Problem description
Do any lines in the data below contain "computer"? If so, copy every one of them.
────────────────────
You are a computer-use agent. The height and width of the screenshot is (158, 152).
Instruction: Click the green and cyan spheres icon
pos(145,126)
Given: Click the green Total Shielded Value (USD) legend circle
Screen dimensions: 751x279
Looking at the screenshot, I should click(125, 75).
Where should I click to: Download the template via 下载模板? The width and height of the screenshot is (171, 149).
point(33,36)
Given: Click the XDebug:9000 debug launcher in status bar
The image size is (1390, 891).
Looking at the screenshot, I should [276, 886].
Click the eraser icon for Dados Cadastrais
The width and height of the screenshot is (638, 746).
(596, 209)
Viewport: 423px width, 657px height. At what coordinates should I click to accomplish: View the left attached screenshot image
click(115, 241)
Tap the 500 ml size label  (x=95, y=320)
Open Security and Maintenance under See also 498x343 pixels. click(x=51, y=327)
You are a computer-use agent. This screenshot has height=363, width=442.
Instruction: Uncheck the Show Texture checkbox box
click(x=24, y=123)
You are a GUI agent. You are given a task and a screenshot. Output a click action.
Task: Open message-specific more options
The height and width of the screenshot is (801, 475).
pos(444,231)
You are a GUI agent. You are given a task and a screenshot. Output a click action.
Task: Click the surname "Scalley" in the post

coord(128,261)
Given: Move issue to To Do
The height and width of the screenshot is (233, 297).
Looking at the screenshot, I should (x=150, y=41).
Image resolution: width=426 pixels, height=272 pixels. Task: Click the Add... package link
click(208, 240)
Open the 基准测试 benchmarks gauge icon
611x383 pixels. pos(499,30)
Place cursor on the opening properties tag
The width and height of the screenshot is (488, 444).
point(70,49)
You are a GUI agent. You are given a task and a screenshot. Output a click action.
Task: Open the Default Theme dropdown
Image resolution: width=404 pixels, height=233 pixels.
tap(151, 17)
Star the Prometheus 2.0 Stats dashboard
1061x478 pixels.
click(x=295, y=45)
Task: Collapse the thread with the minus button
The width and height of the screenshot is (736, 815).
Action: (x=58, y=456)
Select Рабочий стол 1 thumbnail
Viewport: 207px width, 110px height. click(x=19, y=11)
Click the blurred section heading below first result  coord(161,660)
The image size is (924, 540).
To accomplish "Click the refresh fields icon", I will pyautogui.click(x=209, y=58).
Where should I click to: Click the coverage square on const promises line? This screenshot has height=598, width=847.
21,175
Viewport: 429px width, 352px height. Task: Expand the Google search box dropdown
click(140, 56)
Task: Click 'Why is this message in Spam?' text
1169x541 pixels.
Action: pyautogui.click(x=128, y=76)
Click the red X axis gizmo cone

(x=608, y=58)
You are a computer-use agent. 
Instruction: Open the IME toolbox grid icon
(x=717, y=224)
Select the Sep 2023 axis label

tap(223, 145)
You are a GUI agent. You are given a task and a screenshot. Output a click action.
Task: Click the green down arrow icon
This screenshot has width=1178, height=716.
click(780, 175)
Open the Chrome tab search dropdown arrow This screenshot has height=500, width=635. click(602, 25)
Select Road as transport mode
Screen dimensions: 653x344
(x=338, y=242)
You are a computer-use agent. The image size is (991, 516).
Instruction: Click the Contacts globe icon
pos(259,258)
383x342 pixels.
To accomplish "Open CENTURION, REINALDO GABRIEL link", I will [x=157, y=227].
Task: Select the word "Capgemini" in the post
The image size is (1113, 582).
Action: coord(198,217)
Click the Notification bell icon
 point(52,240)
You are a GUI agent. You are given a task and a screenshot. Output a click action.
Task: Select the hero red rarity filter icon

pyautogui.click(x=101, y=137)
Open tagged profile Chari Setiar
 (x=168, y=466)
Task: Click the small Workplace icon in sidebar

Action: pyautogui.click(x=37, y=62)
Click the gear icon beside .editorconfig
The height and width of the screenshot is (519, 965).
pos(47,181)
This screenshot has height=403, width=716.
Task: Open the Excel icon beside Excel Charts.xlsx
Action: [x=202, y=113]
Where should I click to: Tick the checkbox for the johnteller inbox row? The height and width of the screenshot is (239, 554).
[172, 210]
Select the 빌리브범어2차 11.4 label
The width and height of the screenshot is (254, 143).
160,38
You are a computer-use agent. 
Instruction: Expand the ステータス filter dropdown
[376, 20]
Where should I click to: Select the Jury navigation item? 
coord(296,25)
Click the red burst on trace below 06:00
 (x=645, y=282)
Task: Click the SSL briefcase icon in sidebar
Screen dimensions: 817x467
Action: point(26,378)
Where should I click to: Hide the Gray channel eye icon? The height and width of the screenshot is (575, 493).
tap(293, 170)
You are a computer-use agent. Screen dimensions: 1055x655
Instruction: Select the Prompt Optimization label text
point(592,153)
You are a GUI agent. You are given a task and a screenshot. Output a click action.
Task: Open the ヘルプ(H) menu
────────────────────
Solved exercise
You are a computer-use agent. The height and width of the screenshot is (158, 152).
You are a computer-use agent. This screenshot has height=363, width=442.
You are a computer-use agent. 
You are a computer-use agent. The image size is (991, 516).
You are a computer-use agent. 
You are a computer-use agent. Screen dimensions: 1055x655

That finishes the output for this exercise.